__What the exercise asks__:
Copy out every line of the items below, changing nothing.

———

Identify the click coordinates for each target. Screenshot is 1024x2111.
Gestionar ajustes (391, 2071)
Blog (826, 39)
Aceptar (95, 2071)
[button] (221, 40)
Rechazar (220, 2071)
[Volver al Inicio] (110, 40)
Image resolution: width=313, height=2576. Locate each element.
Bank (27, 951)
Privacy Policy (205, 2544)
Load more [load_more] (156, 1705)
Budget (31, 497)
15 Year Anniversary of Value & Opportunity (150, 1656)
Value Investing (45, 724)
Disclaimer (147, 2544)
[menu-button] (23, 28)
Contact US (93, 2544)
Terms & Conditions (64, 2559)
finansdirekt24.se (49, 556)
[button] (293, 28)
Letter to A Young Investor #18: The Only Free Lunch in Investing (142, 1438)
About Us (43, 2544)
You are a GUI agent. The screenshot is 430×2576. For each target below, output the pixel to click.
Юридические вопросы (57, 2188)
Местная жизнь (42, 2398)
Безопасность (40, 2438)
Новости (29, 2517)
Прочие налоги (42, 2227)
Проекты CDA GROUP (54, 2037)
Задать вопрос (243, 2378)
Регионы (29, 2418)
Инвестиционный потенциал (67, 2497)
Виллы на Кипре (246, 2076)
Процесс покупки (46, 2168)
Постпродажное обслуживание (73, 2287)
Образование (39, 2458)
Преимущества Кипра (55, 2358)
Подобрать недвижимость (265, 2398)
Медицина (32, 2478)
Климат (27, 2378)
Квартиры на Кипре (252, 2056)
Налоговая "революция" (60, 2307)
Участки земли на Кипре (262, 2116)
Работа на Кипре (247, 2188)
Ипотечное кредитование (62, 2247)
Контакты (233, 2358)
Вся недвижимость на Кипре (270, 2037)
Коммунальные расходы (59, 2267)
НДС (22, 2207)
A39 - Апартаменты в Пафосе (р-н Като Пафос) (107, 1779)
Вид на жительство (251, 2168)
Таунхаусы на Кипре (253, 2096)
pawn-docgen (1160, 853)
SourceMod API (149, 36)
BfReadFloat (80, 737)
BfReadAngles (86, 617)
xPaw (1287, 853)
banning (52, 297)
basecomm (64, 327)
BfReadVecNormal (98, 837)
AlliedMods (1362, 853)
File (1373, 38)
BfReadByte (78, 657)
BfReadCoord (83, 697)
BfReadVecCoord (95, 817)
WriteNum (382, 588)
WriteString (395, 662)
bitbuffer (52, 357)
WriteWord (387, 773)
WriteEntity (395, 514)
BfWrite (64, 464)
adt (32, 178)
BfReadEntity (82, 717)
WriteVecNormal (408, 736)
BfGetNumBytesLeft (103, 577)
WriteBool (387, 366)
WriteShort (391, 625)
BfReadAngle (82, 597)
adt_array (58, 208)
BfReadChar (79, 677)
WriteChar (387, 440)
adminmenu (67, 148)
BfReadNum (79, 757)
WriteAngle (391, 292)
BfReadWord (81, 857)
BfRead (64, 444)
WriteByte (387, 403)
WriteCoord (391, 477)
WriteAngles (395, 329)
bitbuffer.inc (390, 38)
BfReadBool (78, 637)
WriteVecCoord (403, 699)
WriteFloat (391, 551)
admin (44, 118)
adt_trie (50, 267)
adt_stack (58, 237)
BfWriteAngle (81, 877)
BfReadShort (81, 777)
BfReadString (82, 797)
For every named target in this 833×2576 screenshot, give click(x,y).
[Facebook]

———

__Output below__:
Identify the click coordinates for each target. Screenshot is 1024x2111.
Gestionar ajustes (391, 2071)
Blog (826, 39)
Aceptar (95, 2071)
[button] (221, 40)
Rechazar (220, 2071)
[Volver al Inicio] (110, 40)
Image resolution: width=313, height=2576. Locate each element.
Bank (27, 951)
Privacy Policy (205, 2544)
Load more [load_more] (156, 1705)
Budget (31, 497)
15 Year Anniversary of Value & Opportunity (150, 1656)
Value Investing (45, 724)
Disclaimer (147, 2544)
[menu-button] (23, 28)
Contact US (93, 2544)
Terms & Conditions (64, 2559)
finansdirekt24.se (49, 556)
[button] (293, 28)
Letter to A Young Investor #18: The Only Free Lunch in Investing (142, 1438)
About Us (43, 2544)
You are a GUI agent. The screenshot is 430×2576. For each target below, output the pixel to click.
Юридические вопросы (57, 2188)
Местная жизнь (42, 2398)
Безопасность (40, 2438)
Новости (29, 2517)
Прочие налоги (42, 2227)
Проекты CDA GROUP (54, 2037)
Задать вопрос (243, 2378)
Регионы (29, 2418)
Инвестиционный потенциал (67, 2497)
Виллы на Кипре (246, 2076)
Процесс покупки (46, 2168)
Постпродажное обслуживание (73, 2287)
Образование (39, 2458)
Преимущества Кипра (55, 2358)
Подобрать недвижимость (265, 2398)
Медицина (32, 2478)
Климат (27, 2378)
Квартиры на Кипре (252, 2056)
Налоговая "революция" (60, 2307)
Участки земли на Кипре (262, 2116)
Работа на Кипре (247, 2188)
Ипотечное кредитование (62, 2247)
Контакты (233, 2358)
Вся недвижимость на Кипре (270, 2037)
Коммунальные расходы (59, 2267)
НДС (22, 2207)
A39 - Апартаменты в Пафосе (р-н Като Пафос) (107, 1779)
Вид на жительство (251, 2168)
Таунхаусы на Кипре (253, 2096)
pawn-docgen (1160, 853)
SourceMod API (149, 36)
BfReadFloat (80, 737)
BfReadAngles (86, 617)
xPaw (1287, 853)
banning (52, 297)
basecomm (64, 327)
BfReadVecNormal (98, 837)
AlliedMods (1362, 853)
File (1373, 38)
BfReadByte (78, 657)
BfReadCoord (83, 697)
BfReadVecCoord (95, 817)
WriteNum (382, 588)
WriteString (395, 662)
bitbuffer (52, 357)
WriteWord (387, 773)
WriteEntity (395, 514)
BfWrite (64, 464)
adt (32, 178)
BfReadEntity (82, 717)
WriteVecNormal (408, 736)
BfGetNumBytesLeft (103, 577)
WriteBool (387, 366)
WriteShort (391, 625)
BfReadAngle (82, 597)
adt_array (58, 208)
BfReadChar (79, 677)
WriteChar (387, 440)
adminmenu (67, 148)
BfReadNum (79, 757)
WriteAngle (391, 292)
BfReadWord (81, 857)
BfRead (64, 444)
WriteByte (387, 403)
WriteCoord (391, 477)
WriteAngles (395, 329)
bitbuffer.inc (390, 38)
BfReadBool (78, 637)
WriteVecCoord (403, 699)
WriteFloat (391, 551)
admin (44, 118)
adt_trie (50, 267)
adt_stack (58, 237)
BfWriteAngle (81, 877)
BfReadShort (81, 777)
BfReadString (82, 797)
For every named target in this 833×2576 screenshot, give click(x,y).
[Facebook]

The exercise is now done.